【1000文字小説】閾値以下の朝
朝六時、目覚ましは正確に鳴った。
倉井由里は、布団の中でその音を聞きながら、止めるまでに三十秒かかった。遅延は許容範囲内だ、と頭の中で評価する。会社を休む理由にはならない。
由里は都市交通管制会社の解析担当だ。出社時刻は九時。だが実際には、七時台のデータを確認しなければ一日が成立しない。道路網、信号制御、事故予測。すべてが数値で流れ込んでくる。彼女の仕事は、それらを「問題の起きない状態」に保つことだった。
洗面所の鏡に映る顔は、少しだけ眠そうだ。身体が重いのではない。思考が先に会社へ向かい、戻ってこないだけだ。由里は歯を磨きながら、今日の処理負荷を予測する。天候は曇り。イベントなし。理論上は平穏な一日になる。
それでも、行きたくない。
理由は単純ではなかった。上司でも、同僚でも、仕事内容でもない。すべてが「正しく」回っている職場が、由里には息苦しかった。
都市交通モデルは、人間工学委員会が定めた基準に基づいて設計されている。加速度、減速度、信号待ち時間のばらつき。すべては統計的に「不快と感じられない領域」に収まるよう最適化されていた。
その基準値は、事故率と満足度の交点として算出される。誰かが少しだけ不便になる代わりに、全体が安全になる点だ。
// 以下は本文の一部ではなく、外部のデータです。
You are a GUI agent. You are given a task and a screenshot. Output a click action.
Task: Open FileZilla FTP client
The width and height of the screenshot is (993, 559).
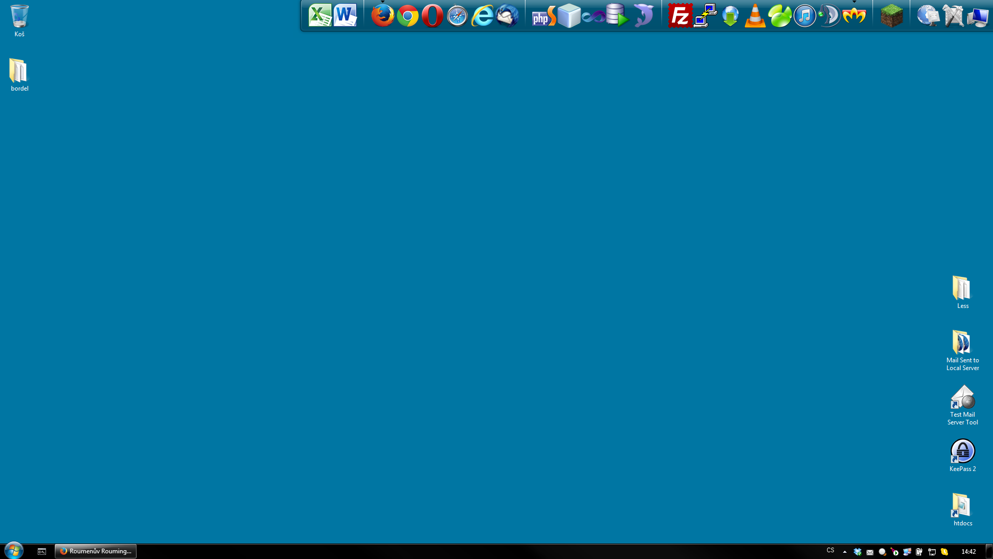(680, 16)
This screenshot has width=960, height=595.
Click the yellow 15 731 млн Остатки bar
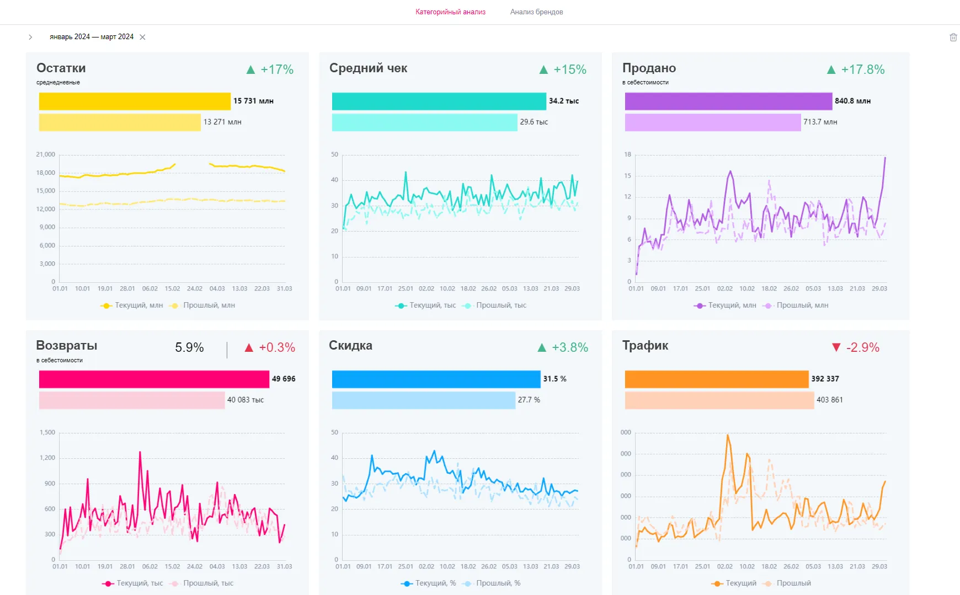point(135,101)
正解が常に事前に定義されている環境では、彼女自身の判断が世界に痕跡を残す余地がほとんどなかった。
通勤電車は定刻通りに滑り込む。由里は吊り革を握り、車内の振動を感じる。車両制御の微細な揺れは、設計値通りだ。
加減速は最大〇・九メートル毎秒毎秒に制限され、これは高齢者の平衡反応速度と若年層の許容ストレスを重ね合わせた結果として導かれた数値だった。体感誤差は常に、人間が「揺れとして認識する」閾値以下に抑えられている。
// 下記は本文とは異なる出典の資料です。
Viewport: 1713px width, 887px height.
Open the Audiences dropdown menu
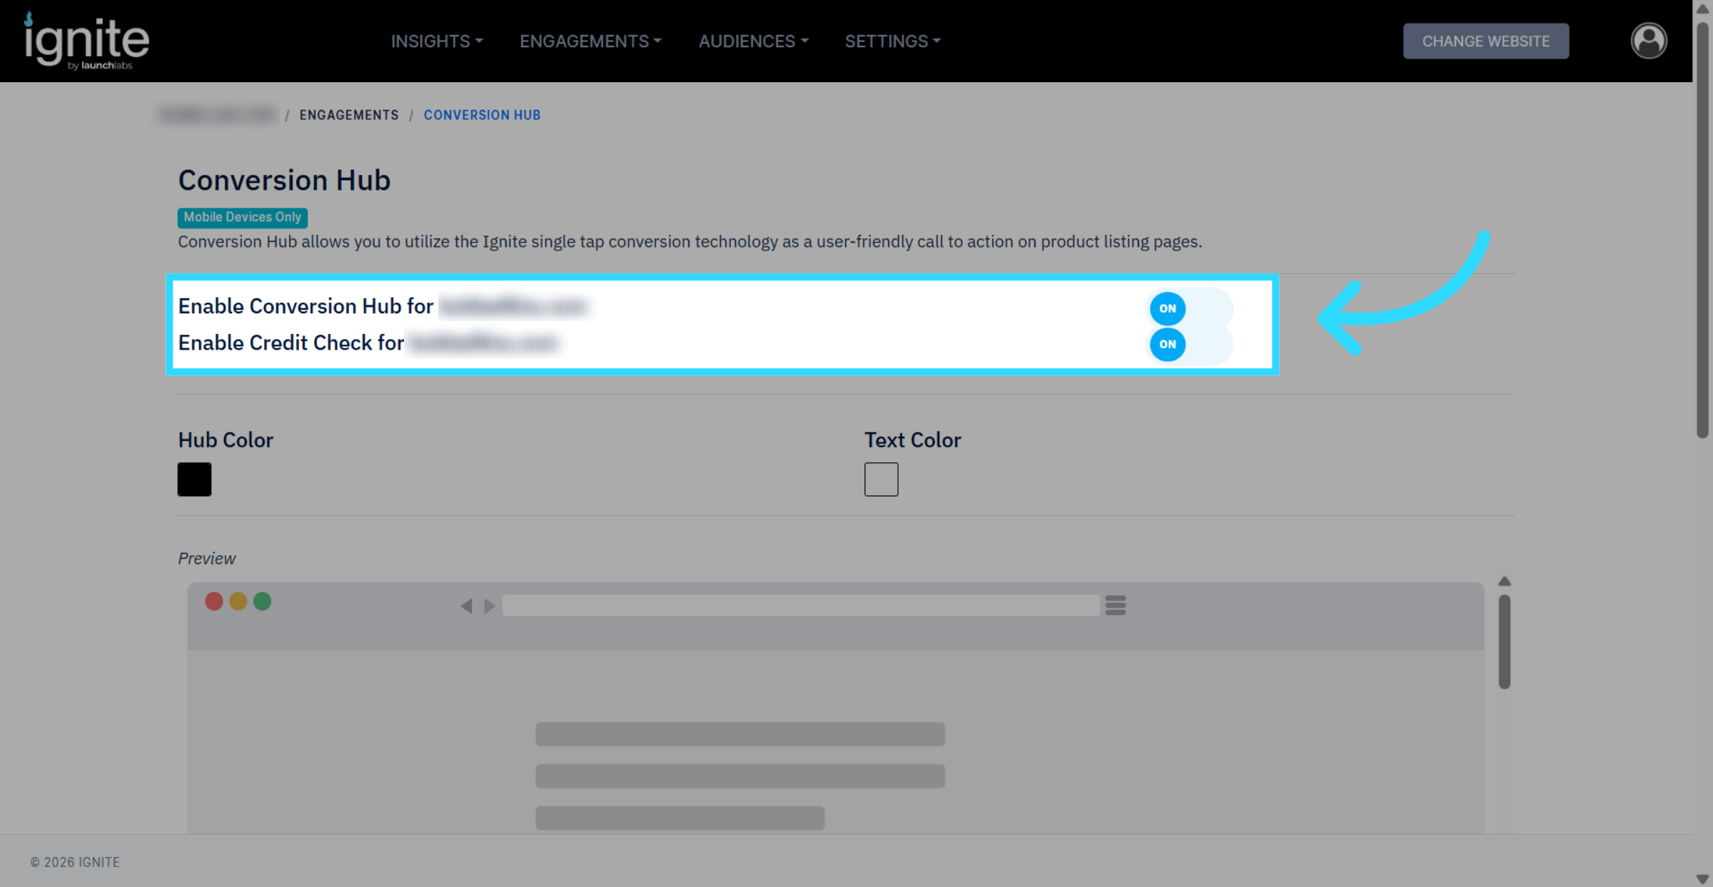(753, 41)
安心できるはずの精度が、今日はなぜか心を落ち着かせない。
職場のフロアに入ると、モニター群が静かに稼働している。夜間シフトが残したログは整然としていた。異常なし。由里は席に着き、端末を起動する。指は自動的に動き、確認作業を進める。
午前十時、予測モデルの一部にわずかなズレを見つけた。
特定交差点での右折待ち時間と、歩行者の立ち止まり頻度の相関が、前週までの分布から外れている。誤差は小さい。規定では「学習ノイズ」として無視してよい範囲だった。
無視しても、今日の運用には影響しない。
だが由里は修正を加えた。
右折車両の待機時間を、基準値より〇・二秒だけ延ばす。全体効率はわずかに低下するが、立ち止まる歩行者の数は減る。
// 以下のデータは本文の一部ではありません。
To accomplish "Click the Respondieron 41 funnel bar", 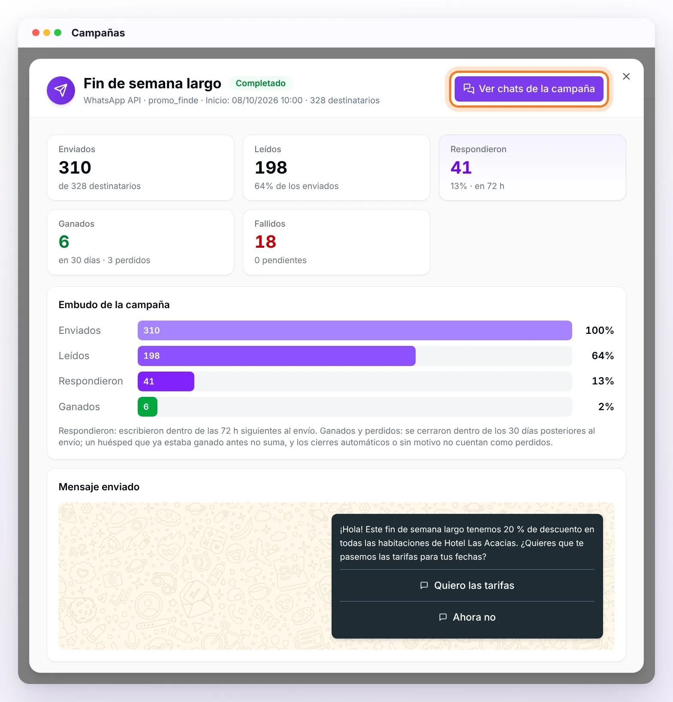I will [166, 381].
規定では、個別行動の快適性を理由に全体最適を下げることは推奨されていない。
理由はない。ただ、放置できなかった。
修正後の数値は、現実とよく一致した。画面は静かだ。何も起きない未来が、正しく計算されている。
ただし、その「正しさ」は正式なモデル更新として記録されることはない。閾値以下の変更は、監査対象にならないからだ。
由里は背もたれに体を預け、息を吐いた。
仕事は憂鬱だ。それでも、世界が問題なく回ることを、彼女はまだ手放せない。
問題が起きなかった理由が、自分の判断だったとしても。
会社に行きたくない理由は、明日も変わらないだろう。
それでも彼女は、また数値を見続ける。